According to Peter Moll, the Sarit Centre public affairs coordinator, having the system is essential to monitor shopping trends and preferences.
"Managements of shopping centres need to know how many people visit their centre, hourly trends, and just which entrances and aisles within the mall they use," said Mr Moll.
"Traffic flow within the centre can determine prime positions and best unit options and therefore influence the asking (and getting) price per square metre.

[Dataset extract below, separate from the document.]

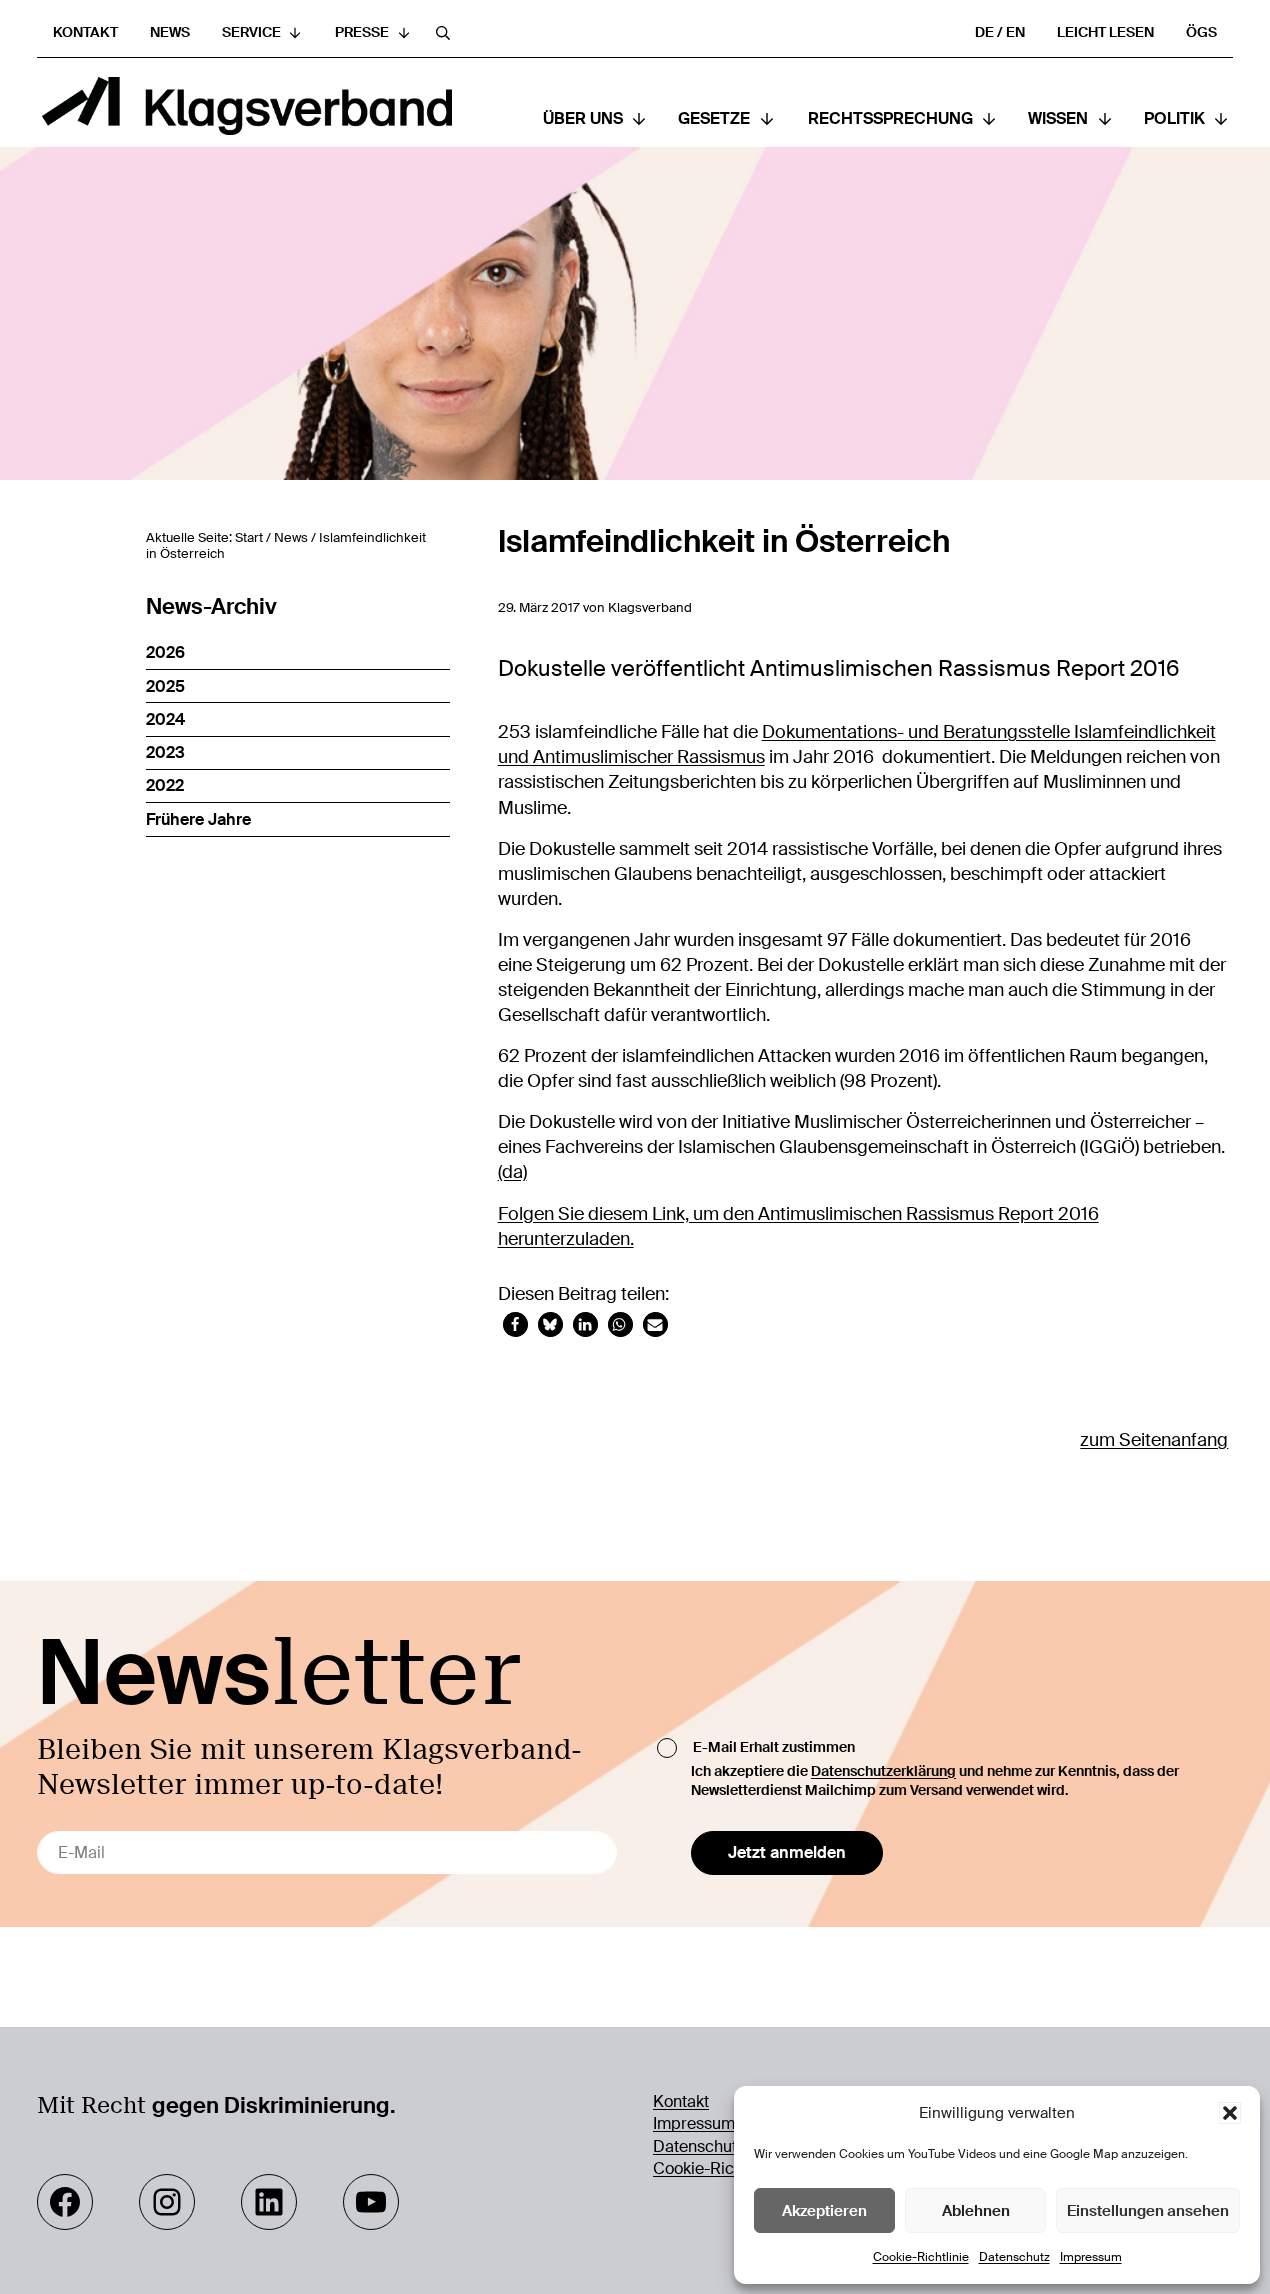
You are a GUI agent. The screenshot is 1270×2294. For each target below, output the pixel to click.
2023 (165, 752)
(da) (512, 1172)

However, historically we have charged the highest rents for the ground and lower ground floor and the rent for other floors decreases the higher one goes" said Mr Moll.
Mr Moll says the Sarit Centre management became aware of this deficiency while planning for its phase three of automation development whose cost is estimated at Sh1 billion.
They contracted KAPS Ltd an automation company - which had been retained to install the computerised parking fee system at the centre- to come up with a movement counter solution.
Without such counts, he says centre managers are operating blindly and therefore make decisions without the necessary data to support them.
The human counts have also helped to establish the average number of shoppers within the centre at any one time, and likely use of such public facilities as washrooms or potential customers in the food court at lunchtime, for example.
He says that computerised counts are more reliable. He cites that during last year's Christmas shopping season, the centre was receiving an average of 25,000 shoppers daily.
According to Eric Mwandia, the managing director of KAPS limited , the rents of such premises are no longer uniform but determined by the amount of business activity taking place in a particular floor.
The business owners he says, are also able to monitor whether a particular promotion campaign they might have placed either in the building or in other media is working out.
"The people counting system on each exit and entrance helps the malls in space planning, determining the rent of each floor and when the companies need to go for advertisement" said Mr Mwandia.
According to Mr Mwandia, other than the property owners those likely to benefit from the technology are the bill boards advertisers.
With the technology one would be able to know which particular vehicles passed on a particular road and thus be able to make judgment which road exactly to place the advert. This he also says will become handy when deciding the rates of the bill boards.
He says at the moment it is very hard for companies who put their adverts on the bill boards to know which area is a hotspot.
The Sarit Centre instituted periodical and seasonal hand-counts of pedestrian traffic back in 1985 which it claims managed it to record 50,000 plus shoppers on 24th December- Christmas Eve- of that year when there was no competing malls then built. Its first step to move from hand-counts came early last year when KAPS installed the automated system on the Centre's eight entrances and into its exhibition centre.
In retrospect, Mr Moll says the system has been invaluable in establishing vital statistics on customer numbers and the entrances they use to access the centre, and therefore reinforcing data derived, for example, from car park figures.